Young people are facing increasingly tough times, particularly if they live in areas of high deprivation, or come from vulnerable circumstances. In a report commissioned by the Princes Trust and the Royal Bank of Scotland Group, almost three-quarters of young people surveyed felt that life was harder than ever for the young unemployed with nearly half saying that finding a job was harder than this time last year. Within work, more than two fifths felt their job was insecure, and that they were “disposable”. Meanwhile, the Government is eying up the possibility of making further savings through cutting housing benefit for the under 25s. Whilst they are careful to suggest that this is only a possibility, there is a sense of an idea being tested to see if it proves popular with the electorate.
Back in 1981, organisations in Wester Hailes were aware that young people were struggling. Wester Hailes had a higher than average number of young people, with approximately 40% being under the age of 21. Unemployment statistics showed that unemployment rates for young people were as high as 70% in 1981. The Wester Hailes Flats Project was one of the projects initiated in response to this increasingly desperate situation. In 1981, workers at the community bases such as the Venchie Café grew aware that some of the young people using local services were sleeping rough. The Flats Project was established to address this situation, offering accommodation along with advice and ongoing support.
In 1986, the project published an Annual Report which reflected on the past experiences of the project and looked towards future developments. It also gave some success stories to illustrate what the project had been able to achieve, such as the following:
“Mike (aged 17) was living at home with his parents and working in Wester Hailes. Conditions at home were pretty bad. Overcrowding caused considerable tension in the household and there were constant arguments. He ended up sleeping rough and came to the Flats project looking for help. The project was able to offer him supported accommodation and was aiming to transfer the tenancy to him.”

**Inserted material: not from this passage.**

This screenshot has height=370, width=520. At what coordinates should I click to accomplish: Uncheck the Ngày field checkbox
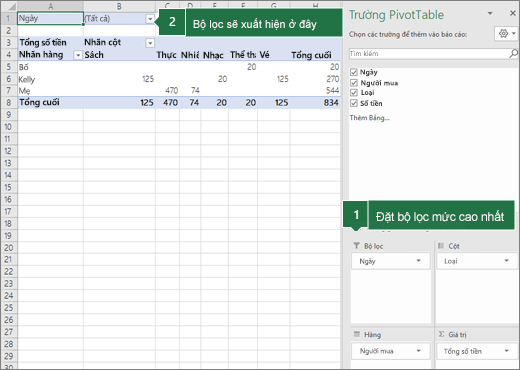tap(354, 72)
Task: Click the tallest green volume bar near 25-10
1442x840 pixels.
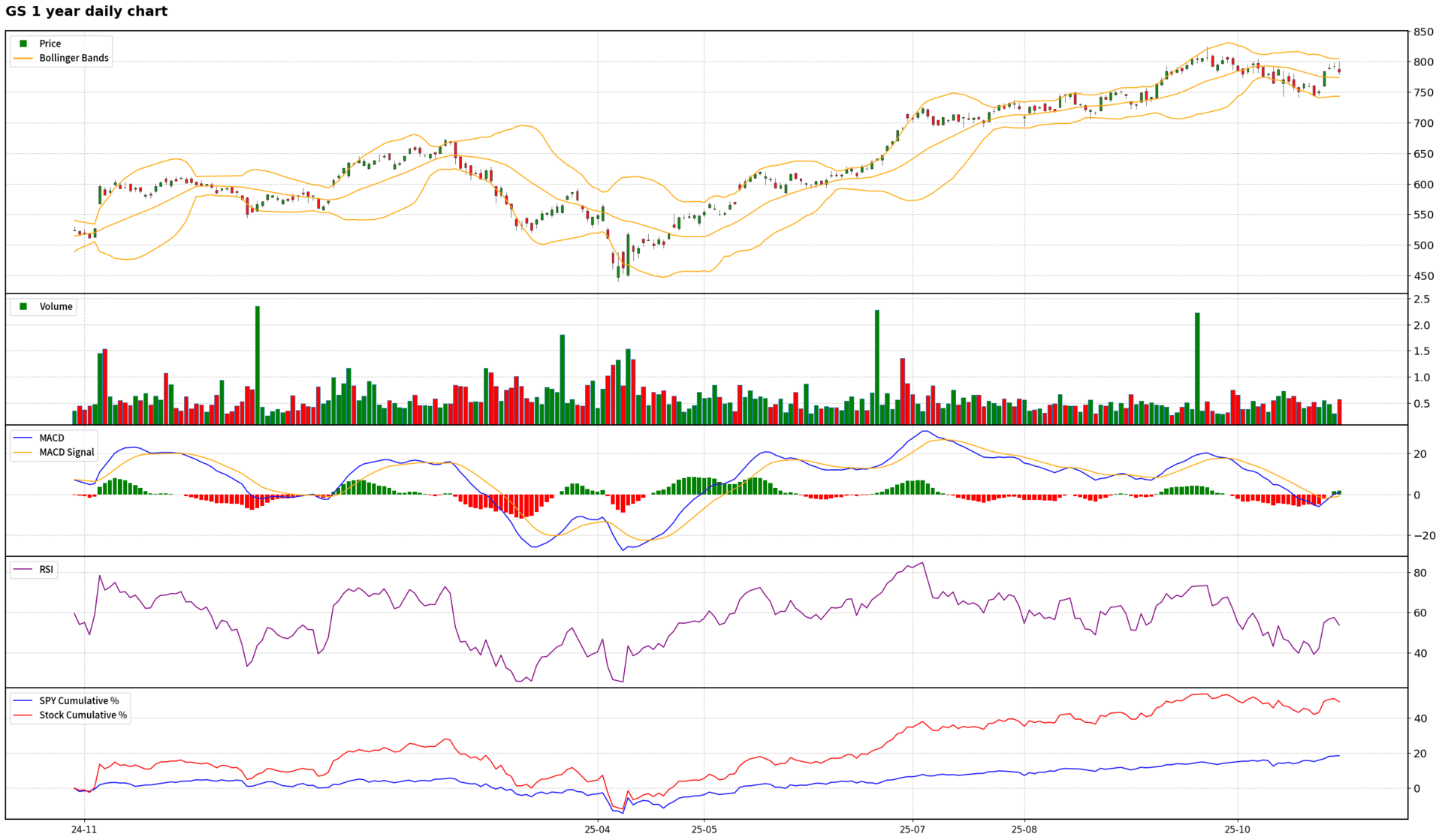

“Karen (aged 17) had been staying with friends for a few months but was desperate to get a place of her own. She didn’t’ want to leave Wester Hailes and was prepared to share. She completed an application form to the council and put her name down for a few housing association flats. After some time a place came up in one of our supported flats. Karen was interviewed and offered a place. The project helped her claim her furniture grant and represented her at an appeal tribunal. She is still living in the flat, receiving support and hopes to take on the tenancy in her own right.”
The Flats Project reported that they would like to expand the reach and level of support being offered. In 1986 they were in negotiations with the Edinburgh District Council’s Housing Department for the release of another 6 single tenancies. They were also drawing up an application for Urban Aid funding through the council. The funding would enable them to set up a drop-in advice centre with a team of workers. They were also interested in exploring the idea of emergency accommodation, offering a time-out alternative for young people in a respite situation.
The Flats Project chose their motto Without Homes There Is Frustration because they felt it echoed the feelings of the young people they worked with. However, the project was also facing challenges created by circumstances beyond their control. Major changes to the benefits system were on the horizon in 1986. In particular, young people under the age of 18 who were not yet in work or on YTS would no longer be eligible for benefits under the new system. The Flats Project used housing benefit and DHSS payments to fund some of the costs associated with the supported accommodation and their client group were predominantly in the 16-21 age group. Funding for the project would therefore be a major concern if Urban Aid funding was not awarded. In the light of the current situation both here in Wester Hailes and in the wider context, such concerns seem only too familiar.